* [Problem details]: Each line containing the string "computer" should be copied out of the entries.

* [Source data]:
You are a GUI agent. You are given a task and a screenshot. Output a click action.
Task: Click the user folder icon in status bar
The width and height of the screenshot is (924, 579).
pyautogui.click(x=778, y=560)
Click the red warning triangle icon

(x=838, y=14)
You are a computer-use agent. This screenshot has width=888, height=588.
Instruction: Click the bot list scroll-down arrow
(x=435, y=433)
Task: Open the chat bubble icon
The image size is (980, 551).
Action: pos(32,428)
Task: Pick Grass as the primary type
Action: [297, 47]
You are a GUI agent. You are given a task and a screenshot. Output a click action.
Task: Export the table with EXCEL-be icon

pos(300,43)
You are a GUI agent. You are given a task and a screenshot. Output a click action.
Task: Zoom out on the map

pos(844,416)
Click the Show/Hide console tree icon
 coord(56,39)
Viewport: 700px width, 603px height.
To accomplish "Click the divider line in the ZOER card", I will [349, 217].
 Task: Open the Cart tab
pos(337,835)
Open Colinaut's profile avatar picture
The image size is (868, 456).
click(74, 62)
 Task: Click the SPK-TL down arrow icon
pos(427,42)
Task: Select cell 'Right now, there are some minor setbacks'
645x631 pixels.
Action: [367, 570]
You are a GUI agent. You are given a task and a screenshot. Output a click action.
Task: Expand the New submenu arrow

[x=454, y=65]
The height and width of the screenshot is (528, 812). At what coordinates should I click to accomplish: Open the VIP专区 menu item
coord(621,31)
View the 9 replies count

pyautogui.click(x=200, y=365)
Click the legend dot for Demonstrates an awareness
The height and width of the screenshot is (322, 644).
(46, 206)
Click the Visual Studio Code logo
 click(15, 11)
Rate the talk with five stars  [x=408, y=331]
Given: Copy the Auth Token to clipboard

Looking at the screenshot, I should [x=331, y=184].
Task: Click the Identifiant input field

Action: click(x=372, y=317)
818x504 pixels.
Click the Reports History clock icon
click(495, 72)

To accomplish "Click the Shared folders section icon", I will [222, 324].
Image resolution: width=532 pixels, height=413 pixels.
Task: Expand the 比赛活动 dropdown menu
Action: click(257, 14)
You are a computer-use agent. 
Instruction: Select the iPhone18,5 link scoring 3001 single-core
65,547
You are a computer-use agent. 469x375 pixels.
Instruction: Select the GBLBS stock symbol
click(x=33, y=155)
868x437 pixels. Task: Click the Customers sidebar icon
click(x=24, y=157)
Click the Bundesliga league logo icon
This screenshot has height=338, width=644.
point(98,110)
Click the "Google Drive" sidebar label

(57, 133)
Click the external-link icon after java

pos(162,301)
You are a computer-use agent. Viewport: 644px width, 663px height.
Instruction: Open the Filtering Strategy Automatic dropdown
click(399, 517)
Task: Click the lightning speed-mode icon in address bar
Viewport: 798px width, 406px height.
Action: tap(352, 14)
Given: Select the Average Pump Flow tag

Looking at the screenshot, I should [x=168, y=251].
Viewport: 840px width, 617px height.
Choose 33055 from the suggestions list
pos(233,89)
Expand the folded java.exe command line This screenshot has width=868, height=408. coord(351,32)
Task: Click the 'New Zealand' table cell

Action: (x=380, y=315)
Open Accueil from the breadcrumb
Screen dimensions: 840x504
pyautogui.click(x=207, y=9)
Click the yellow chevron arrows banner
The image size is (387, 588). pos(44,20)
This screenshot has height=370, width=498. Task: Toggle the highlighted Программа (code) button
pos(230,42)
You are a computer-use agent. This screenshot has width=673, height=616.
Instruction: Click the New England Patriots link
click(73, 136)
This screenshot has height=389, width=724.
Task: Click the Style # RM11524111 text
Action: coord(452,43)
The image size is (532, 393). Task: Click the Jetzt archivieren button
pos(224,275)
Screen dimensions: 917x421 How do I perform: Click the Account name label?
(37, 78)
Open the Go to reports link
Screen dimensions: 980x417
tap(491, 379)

* [Result of the exercise]:
You are a computer-use agent. This screenshot has width=888, height=588.
You are a computer-use agent. 
You are a computer-use agent. 469x375 pixels.
You are a computer-use agent. Viewport: 644px width, 663px height.
You are a computer-use agent. This screenshot has width=673, height=616.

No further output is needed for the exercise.